Los personajes que habitan estas páginas buscan descomponer el tiempo, encontrar un resquicio que lo detenga, que lo vuelva atrás: que les permita retener un olor, un color, una música, una voz. Pero, cuando queremos evocar el pasado, como veíamos recién, nos damos cuenta de que solo nos quedan unas pocas hilachas deshilvanadas: esa fragilidad desde la que nos imponemos tejer una historia, cualquier cosa que nos devuelva un sentido. Así avanza este libro, como una verdadera cacería, como una cacería de sentido en plena noche, con la dificultad de la noche: con lo que la noche nos permite ver, siempre de un modo fragmentario. “No hay más luz en el jardín. Lo único que se alcanza a ver es el temblor de un gigantesco enjambre de bichos”. Esto se lee en el cuarto cuento del libro: “No hay más luz en el jardín.

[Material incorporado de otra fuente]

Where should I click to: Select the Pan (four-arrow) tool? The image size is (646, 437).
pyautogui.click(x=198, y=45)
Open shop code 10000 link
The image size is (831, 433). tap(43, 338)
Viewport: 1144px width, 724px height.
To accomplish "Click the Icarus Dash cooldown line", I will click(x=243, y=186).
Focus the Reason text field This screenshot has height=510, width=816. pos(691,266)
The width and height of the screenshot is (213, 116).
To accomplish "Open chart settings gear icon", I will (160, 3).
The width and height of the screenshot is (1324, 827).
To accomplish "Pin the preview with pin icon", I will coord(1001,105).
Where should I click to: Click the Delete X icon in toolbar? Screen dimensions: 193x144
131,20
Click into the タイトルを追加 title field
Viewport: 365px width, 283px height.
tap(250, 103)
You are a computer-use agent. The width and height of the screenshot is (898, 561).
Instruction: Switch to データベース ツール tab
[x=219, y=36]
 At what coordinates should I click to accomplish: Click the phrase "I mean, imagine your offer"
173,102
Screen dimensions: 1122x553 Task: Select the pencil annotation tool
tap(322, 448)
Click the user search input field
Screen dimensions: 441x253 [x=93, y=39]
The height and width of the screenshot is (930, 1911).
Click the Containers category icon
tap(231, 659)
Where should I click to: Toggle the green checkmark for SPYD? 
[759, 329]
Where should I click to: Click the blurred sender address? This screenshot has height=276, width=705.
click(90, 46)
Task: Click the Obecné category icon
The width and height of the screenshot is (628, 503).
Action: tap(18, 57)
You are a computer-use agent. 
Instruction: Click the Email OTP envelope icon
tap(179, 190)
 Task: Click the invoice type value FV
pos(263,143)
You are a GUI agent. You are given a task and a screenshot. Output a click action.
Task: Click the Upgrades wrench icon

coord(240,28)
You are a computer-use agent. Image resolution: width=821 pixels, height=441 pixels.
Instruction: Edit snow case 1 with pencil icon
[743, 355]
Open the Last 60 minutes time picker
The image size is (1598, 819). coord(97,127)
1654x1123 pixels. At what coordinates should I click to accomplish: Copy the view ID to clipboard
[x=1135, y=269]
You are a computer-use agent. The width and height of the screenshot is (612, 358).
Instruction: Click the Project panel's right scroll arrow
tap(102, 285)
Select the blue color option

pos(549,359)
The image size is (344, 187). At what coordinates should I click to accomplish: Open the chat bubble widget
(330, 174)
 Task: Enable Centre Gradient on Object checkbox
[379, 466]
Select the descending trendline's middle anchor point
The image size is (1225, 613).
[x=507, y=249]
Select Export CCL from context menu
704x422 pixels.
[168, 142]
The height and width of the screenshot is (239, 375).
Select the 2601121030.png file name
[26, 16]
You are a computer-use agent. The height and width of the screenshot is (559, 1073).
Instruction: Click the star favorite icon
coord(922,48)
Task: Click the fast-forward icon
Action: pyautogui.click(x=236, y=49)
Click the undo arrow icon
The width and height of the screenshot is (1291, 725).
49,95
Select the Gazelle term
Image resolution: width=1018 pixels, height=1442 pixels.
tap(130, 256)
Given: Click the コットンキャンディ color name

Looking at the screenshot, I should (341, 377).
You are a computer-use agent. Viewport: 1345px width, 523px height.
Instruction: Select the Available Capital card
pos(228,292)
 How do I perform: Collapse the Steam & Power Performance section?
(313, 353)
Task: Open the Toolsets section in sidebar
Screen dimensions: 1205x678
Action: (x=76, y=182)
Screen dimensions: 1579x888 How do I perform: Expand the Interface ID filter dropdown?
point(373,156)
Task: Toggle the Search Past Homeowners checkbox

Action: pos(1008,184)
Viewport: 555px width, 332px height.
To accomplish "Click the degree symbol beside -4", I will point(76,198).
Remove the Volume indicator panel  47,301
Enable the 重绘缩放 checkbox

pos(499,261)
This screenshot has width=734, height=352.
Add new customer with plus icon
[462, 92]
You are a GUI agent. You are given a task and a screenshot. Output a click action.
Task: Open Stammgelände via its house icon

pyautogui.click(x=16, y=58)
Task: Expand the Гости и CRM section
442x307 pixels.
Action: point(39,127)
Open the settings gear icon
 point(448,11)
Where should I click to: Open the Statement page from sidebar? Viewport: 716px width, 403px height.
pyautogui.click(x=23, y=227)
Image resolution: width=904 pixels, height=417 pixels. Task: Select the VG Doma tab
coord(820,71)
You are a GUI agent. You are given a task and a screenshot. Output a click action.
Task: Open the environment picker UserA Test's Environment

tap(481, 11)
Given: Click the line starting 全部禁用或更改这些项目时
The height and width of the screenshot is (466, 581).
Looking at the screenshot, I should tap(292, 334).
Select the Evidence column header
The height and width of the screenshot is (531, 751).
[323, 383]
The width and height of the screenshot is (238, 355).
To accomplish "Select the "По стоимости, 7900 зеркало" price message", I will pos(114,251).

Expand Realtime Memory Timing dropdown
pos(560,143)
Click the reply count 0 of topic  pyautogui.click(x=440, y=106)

Lo único que se alcanza a ver es el temblor de un gigantesco enjambre de bichos”. Con esos hilos de luz, desde su prosa rítmica y profundamente poética, María Aranguren logra tejer trece historias brutales que parecen haber nacido de la más lúcida de las alucinaciones. Sobre escenarios extrañados y una atmósfera profundamente inquietante, Cacerías en la noche viene a dejarnos una sinfonía perfecta: cada cuento vibra como el instrumento exacto para que el libro opere como una caja de resonancia. Una caja que amplifica hasta lo indecible cada personaje, y cada escena, para venir a regalarnos un cuadro imprescindible sobre la nostalgia y sobre la herida de estar vivos.
Felicitaciones, María Aranguren.
Mariana Travacio
Buenos Aires, 7 de diciembre de 2019, con motivo de la presentación en CABA.